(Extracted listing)
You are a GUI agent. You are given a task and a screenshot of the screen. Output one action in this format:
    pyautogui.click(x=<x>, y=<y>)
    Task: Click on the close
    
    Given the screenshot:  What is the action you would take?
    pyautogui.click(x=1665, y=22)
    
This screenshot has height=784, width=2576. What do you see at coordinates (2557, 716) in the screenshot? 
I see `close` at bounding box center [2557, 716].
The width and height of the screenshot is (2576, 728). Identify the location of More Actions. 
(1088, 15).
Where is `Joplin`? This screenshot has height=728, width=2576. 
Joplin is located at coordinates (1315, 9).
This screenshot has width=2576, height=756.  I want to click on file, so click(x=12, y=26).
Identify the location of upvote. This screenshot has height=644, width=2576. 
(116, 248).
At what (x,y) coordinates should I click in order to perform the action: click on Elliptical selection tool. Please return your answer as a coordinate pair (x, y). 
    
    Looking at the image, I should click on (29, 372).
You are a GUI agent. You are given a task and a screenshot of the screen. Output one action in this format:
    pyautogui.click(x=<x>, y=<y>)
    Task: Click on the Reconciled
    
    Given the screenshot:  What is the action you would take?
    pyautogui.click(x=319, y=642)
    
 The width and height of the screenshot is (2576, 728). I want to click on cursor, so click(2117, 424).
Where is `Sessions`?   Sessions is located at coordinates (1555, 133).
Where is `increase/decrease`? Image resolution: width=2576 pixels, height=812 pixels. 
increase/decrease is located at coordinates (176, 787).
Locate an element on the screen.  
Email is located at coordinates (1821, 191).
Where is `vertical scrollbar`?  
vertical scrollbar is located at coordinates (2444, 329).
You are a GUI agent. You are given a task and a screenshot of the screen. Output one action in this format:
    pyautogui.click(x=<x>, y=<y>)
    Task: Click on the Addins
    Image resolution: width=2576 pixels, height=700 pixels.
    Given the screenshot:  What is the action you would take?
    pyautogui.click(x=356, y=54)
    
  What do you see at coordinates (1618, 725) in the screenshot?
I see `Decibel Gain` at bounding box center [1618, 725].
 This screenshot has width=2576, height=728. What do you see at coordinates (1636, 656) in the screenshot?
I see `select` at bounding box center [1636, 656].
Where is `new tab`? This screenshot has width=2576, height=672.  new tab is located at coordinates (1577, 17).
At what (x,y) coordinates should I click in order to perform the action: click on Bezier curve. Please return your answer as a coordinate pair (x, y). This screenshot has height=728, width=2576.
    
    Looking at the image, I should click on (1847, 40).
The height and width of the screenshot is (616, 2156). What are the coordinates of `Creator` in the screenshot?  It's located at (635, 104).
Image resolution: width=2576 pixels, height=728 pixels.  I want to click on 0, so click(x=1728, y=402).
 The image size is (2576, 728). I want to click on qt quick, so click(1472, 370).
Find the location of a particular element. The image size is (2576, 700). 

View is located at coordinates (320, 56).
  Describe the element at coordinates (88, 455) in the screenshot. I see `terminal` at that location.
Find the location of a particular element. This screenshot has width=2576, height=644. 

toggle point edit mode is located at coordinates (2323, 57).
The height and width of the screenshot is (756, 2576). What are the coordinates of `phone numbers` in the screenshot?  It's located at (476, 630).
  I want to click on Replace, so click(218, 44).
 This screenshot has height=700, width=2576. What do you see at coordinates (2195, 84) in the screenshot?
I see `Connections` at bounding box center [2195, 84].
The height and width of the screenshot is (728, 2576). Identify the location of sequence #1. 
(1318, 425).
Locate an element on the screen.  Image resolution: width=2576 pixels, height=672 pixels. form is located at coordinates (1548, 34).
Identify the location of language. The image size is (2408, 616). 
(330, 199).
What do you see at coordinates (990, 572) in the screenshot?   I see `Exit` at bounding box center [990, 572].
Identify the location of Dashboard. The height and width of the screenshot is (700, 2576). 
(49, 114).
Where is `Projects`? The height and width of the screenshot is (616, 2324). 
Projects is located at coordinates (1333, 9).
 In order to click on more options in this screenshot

[Problem requirements] Reproduce the whole listing above, word for word, from its first line to its last.

[Output for this exercise]
You are a GUI agent. You are given a task and a screenshot of the screen. Output one action in this format:
    pyautogui.click(x=<x>, y=<y>)
    Task: Click on the close
    
    Given the screenshot:  What is the action you would take?
    pyautogui.click(x=1665, y=22)
    
This screenshot has height=784, width=2576. What do you see at coordinates (2557, 716) in the screenshot? 
I see `close` at bounding box center [2557, 716].
The width and height of the screenshot is (2576, 728). Identify the location of More Actions. 
(1088, 15).
Where is `Joplin`? This screenshot has height=728, width=2576. 
Joplin is located at coordinates (1315, 9).
This screenshot has width=2576, height=756.  I want to click on file, so click(x=12, y=26).
Identify the location of upvote. This screenshot has height=644, width=2576. 
(116, 248).
At what (x,y) coordinates should I click in order to perform the action: click on Elliptical selection tool. Please return your answer as a coordinate pair (x, y). 
    
    Looking at the image, I should click on (29, 372).
You are a GUI agent. You are given a task and a screenshot of the screen. Output one action in this format:
    pyautogui.click(x=<x>, y=<y>)
    Task: Click on the Reconciled
    
    Given the screenshot:  What is the action you would take?
    pyautogui.click(x=319, y=642)
    
 The width and height of the screenshot is (2576, 728). I want to click on cursor, so click(2117, 424).
Where is `Sessions`?   Sessions is located at coordinates (1555, 133).
Where is `increase/decrease`? Image resolution: width=2576 pixels, height=812 pixels. 
increase/decrease is located at coordinates (176, 787).
Locate an element on the screen.  
Email is located at coordinates (1821, 191).
Where is `vertical scrollbar`?  
vertical scrollbar is located at coordinates (2444, 329).
You are a GUI agent. You are given a task and a screenshot of the screen. Output one action in this format:
    pyautogui.click(x=<x>, y=<y>)
    Task: Click on the Addins
    Image resolution: width=2576 pixels, height=700 pixels.
    Given the screenshot:  What is the action you would take?
    pyautogui.click(x=356, y=54)
    
  What do you see at coordinates (1618, 725) in the screenshot?
I see `Decibel Gain` at bounding box center [1618, 725].
 This screenshot has width=2576, height=728. What do you see at coordinates (1636, 656) in the screenshot?
I see `select` at bounding box center [1636, 656].
Where is `new tab`? This screenshot has width=2576, height=672.  new tab is located at coordinates (1577, 17).
At what (x,y) coordinates should I click in order to perform the action: click on Bezier curve. Please return your answer as a coordinate pair (x, y). This screenshot has height=728, width=2576.
    
    Looking at the image, I should click on (1847, 40).
The height and width of the screenshot is (616, 2156). What are the coordinates of `Creator` in the screenshot?  It's located at (635, 104).
Image resolution: width=2576 pixels, height=728 pixels.  I want to click on 0, so click(x=1728, y=402).
 The image size is (2576, 728). I want to click on qt quick, so click(1472, 370).
Find the location of a particular element. The image size is (2576, 700). 

View is located at coordinates (320, 56).
  Describe the element at coordinates (88, 455) in the screenshot. I see `terminal` at that location.
Find the location of a particular element. This screenshot has width=2576, height=644. 

toggle point edit mode is located at coordinates (2323, 57).
The height and width of the screenshot is (756, 2576). What are the coordinates of `phone numbers` in the screenshot?  It's located at (476, 630).
  I want to click on Replace, so click(218, 44).
 This screenshot has height=700, width=2576. What do you see at coordinates (2195, 84) in the screenshot?
I see `Connections` at bounding box center [2195, 84].
The height and width of the screenshot is (728, 2576). Identify the location of sequence #1. 
(1318, 425).
Locate an element on the screen.  Image resolution: width=2576 pixels, height=672 pixels. form is located at coordinates (1548, 34).
Identify the location of language. The image size is (2408, 616). 
(330, 199).
What do you see at coordinates (990, 572) in the screenshot?   I see `Exit` at bounding box center [990, 572].
Identify the location of Dashboard. The height and width of the screenshot is (700, 2576). 
(49, 114).
Where is `Projects`? The height and width of the screenshot is (616, 2324). 
Projects is located at coordinates (1333, 9).
 In order to click on more options in this screenshot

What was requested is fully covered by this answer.